Exercise material -
[Start of section]

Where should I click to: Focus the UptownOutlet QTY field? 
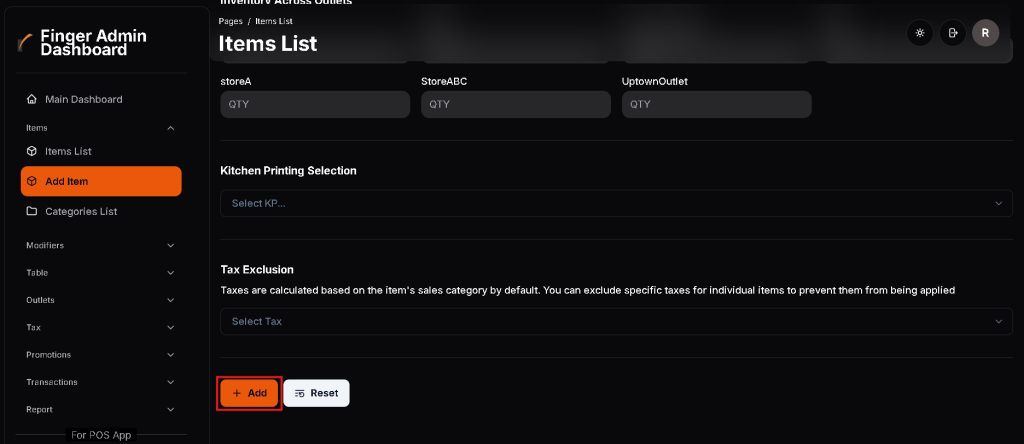tap(716, 104)
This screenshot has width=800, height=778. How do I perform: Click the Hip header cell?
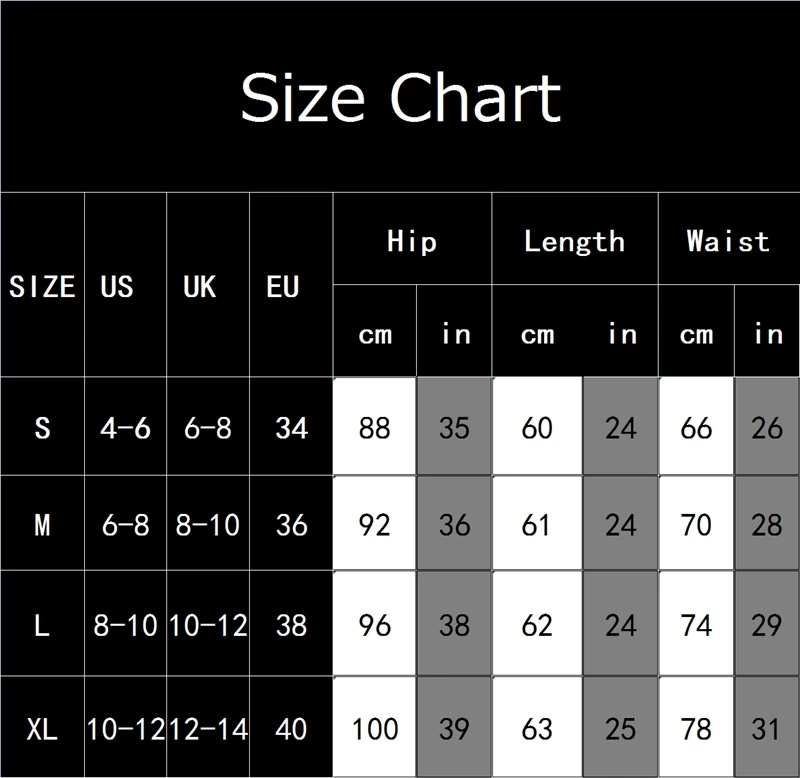[412, 239]
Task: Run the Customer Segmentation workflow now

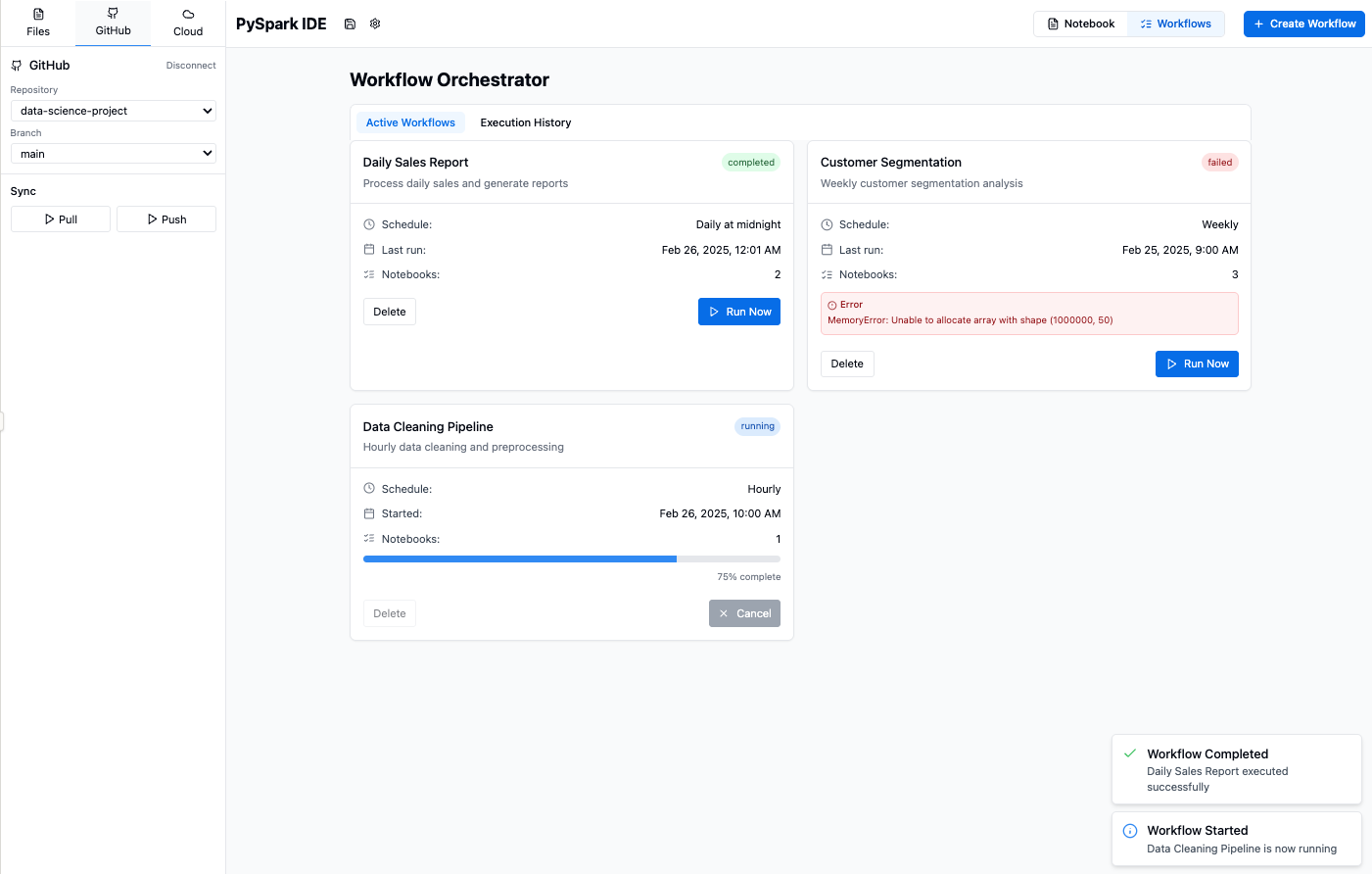Action: 1197,364
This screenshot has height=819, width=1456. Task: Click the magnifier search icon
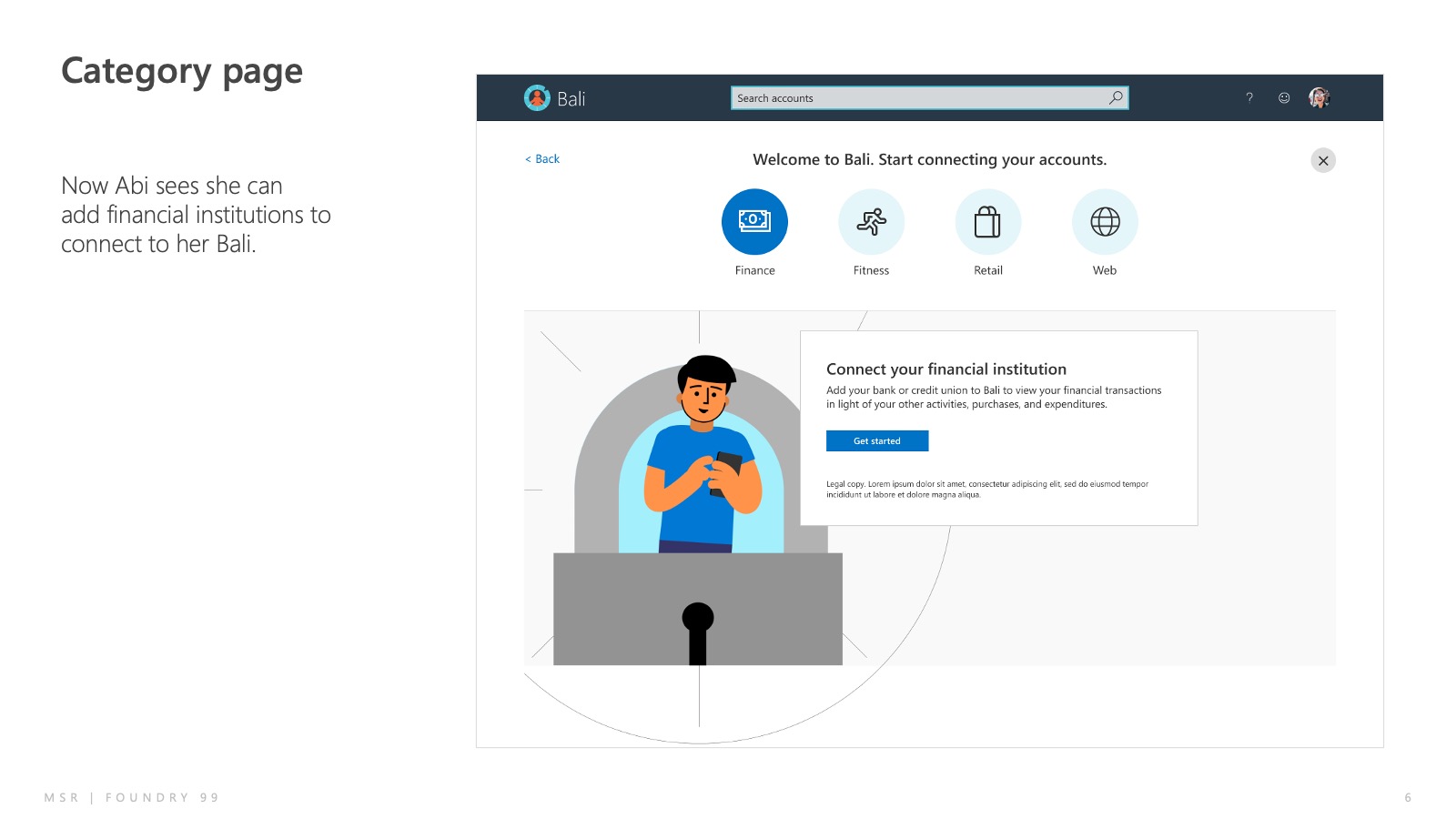[1116, 97]
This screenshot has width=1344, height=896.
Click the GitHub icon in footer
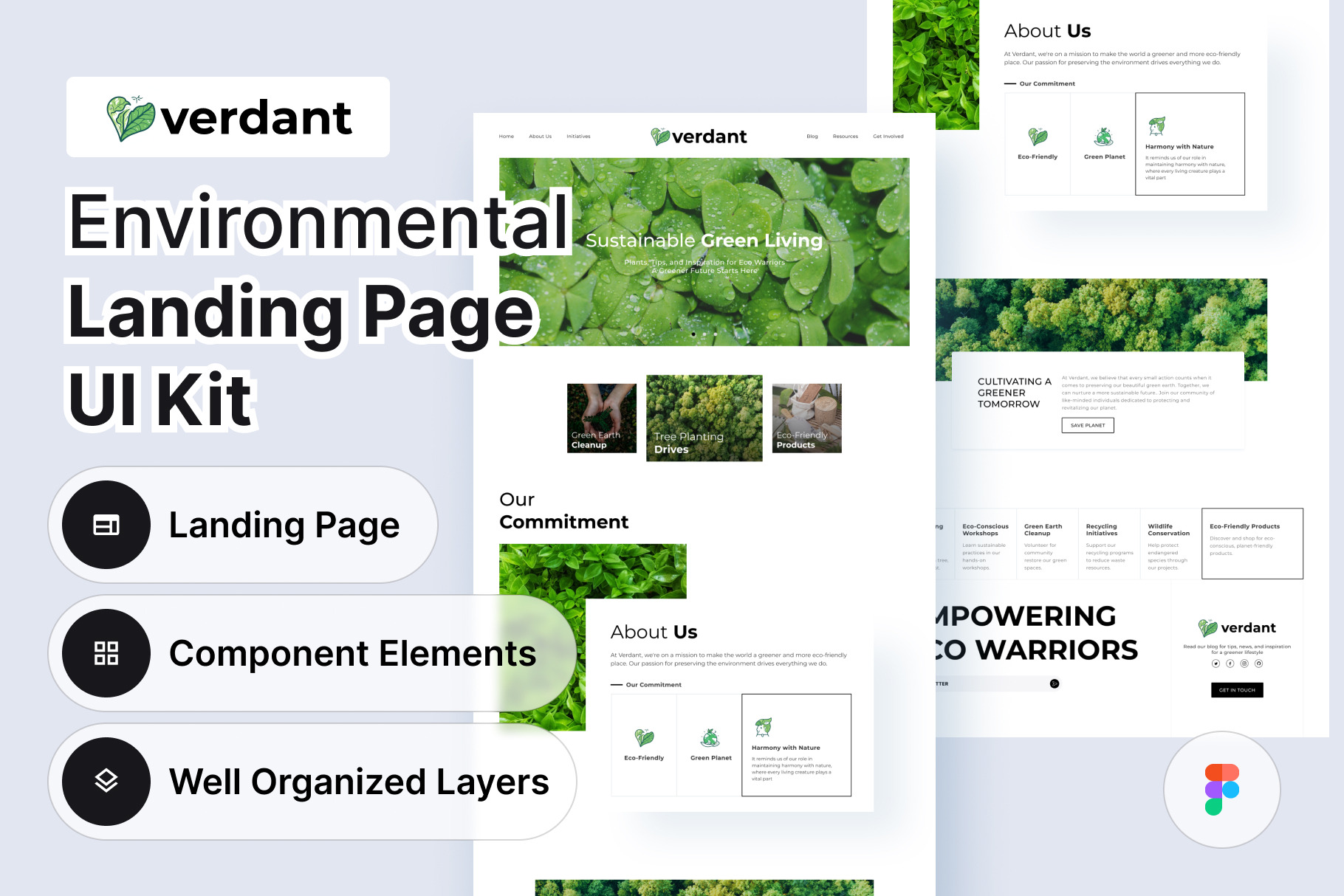click(1259, 664)
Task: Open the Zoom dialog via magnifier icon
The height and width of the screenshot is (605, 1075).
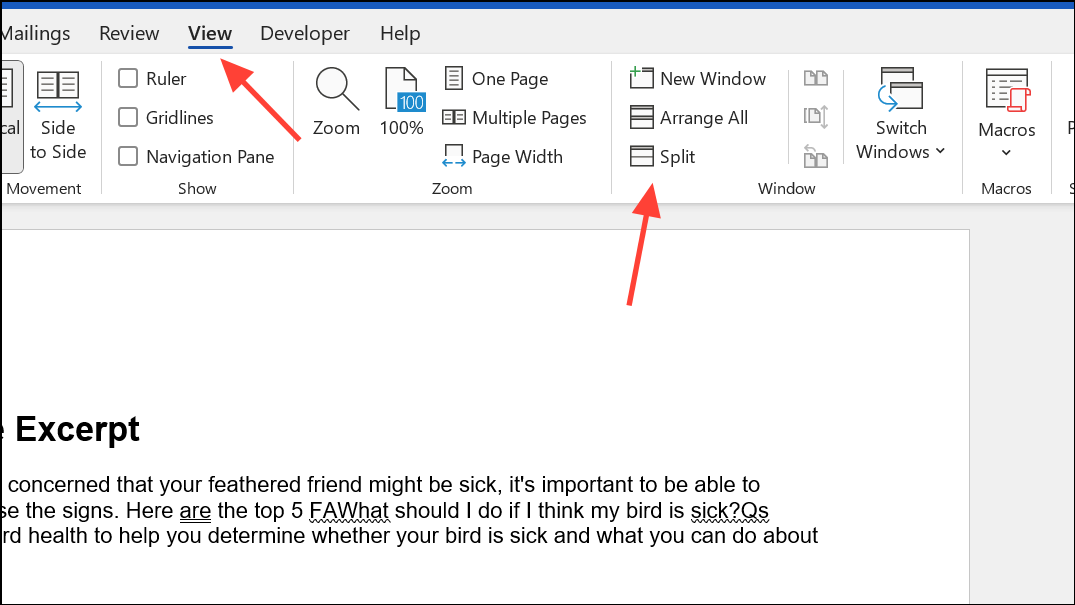Action: click(336, 100)
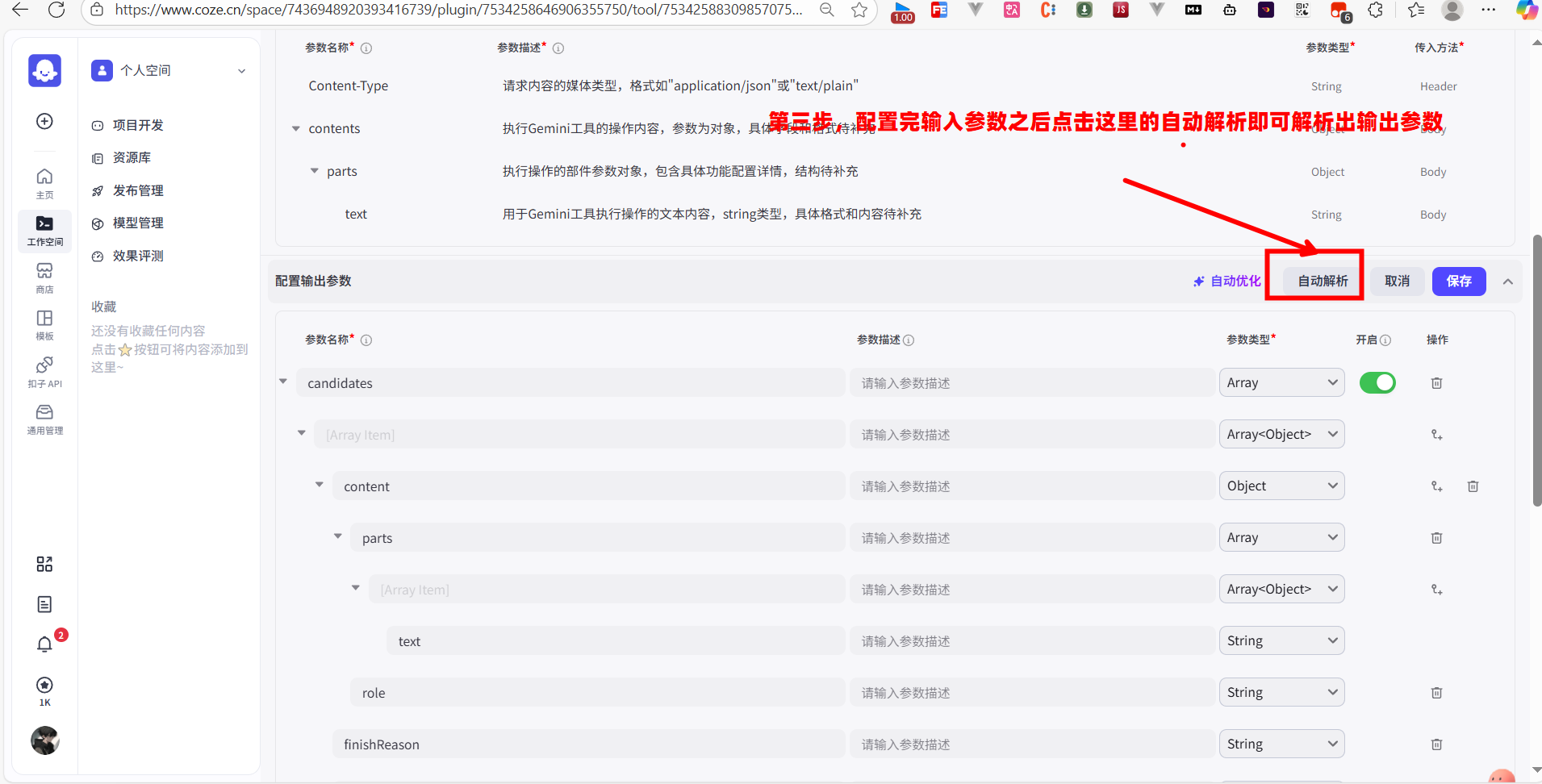1542x784 pixels.
Task: Open type dropdown for role parameter
Action: (1281, 693)
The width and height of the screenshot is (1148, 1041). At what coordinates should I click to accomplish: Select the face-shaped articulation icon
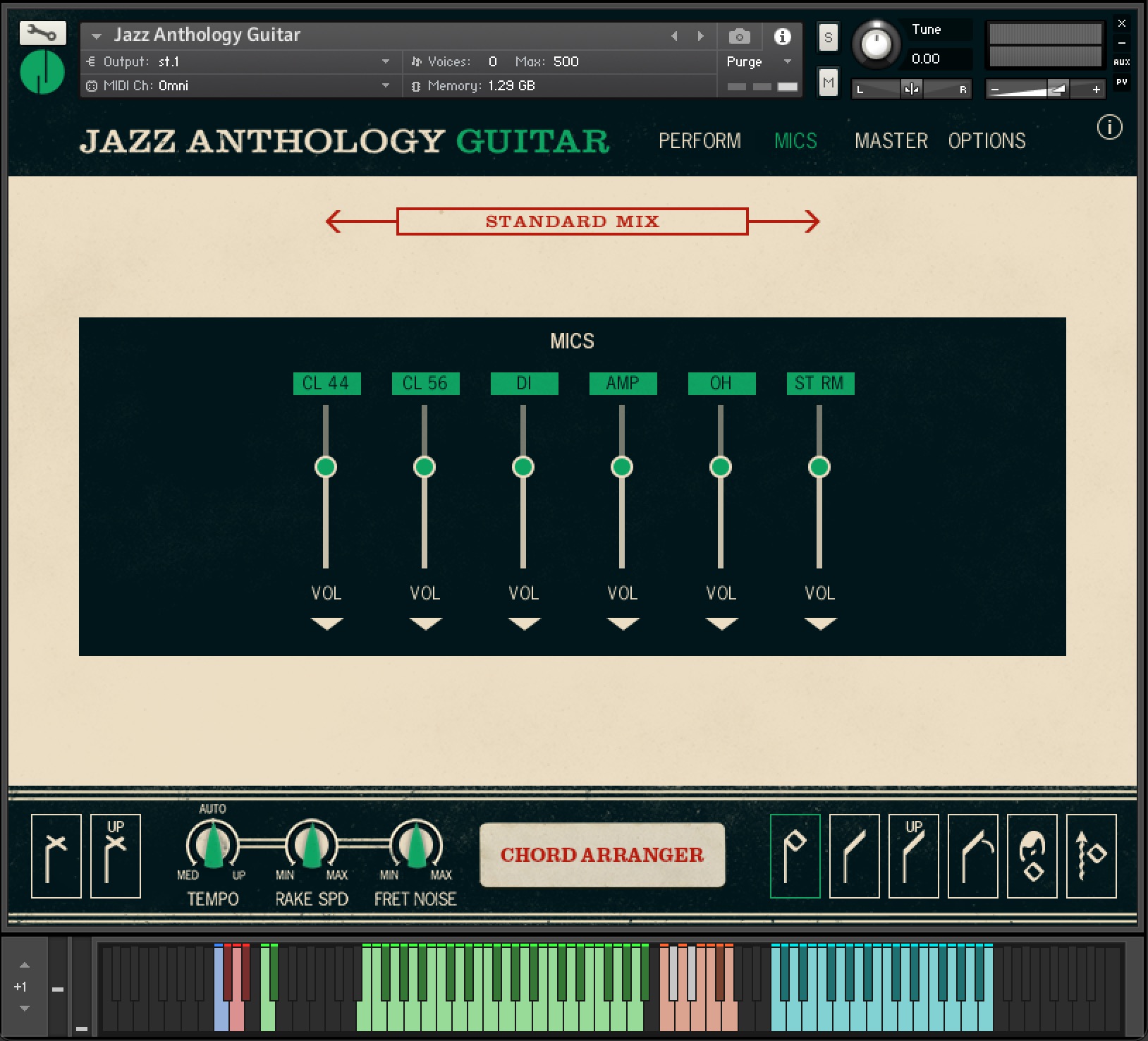click(x=1032, y=856)
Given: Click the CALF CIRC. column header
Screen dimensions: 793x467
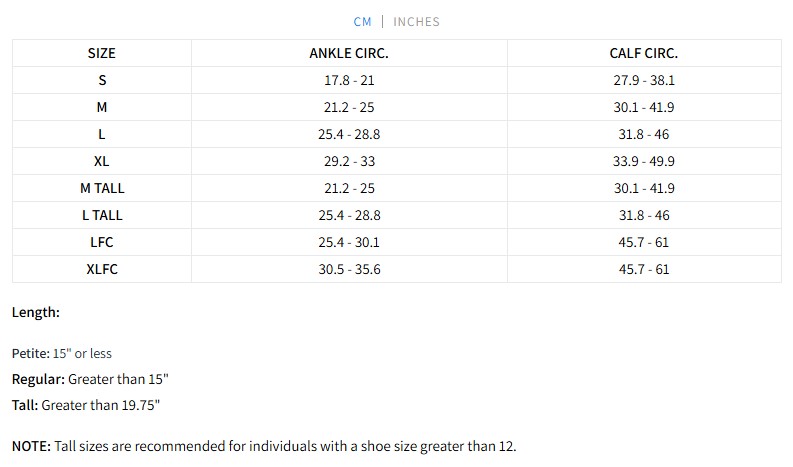Looking at the screenshot, I should click(x=643, y=53).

[End of section]

About this exercise - Print again, word for word, every line from the line with "The width and" to the final line of the records, inclusive; skip the pictures.

Final answer -
The width and height of the screenshot is (1148, 1041). At what coordinates should I click to accomplish: Select the face-shaped articulation icon
click(x=1032, y=856)
Given: Click the CALF CIRC. column header
Screen dimensions: 793x467
Looking at the screenshot, I should click(x=643, y=53).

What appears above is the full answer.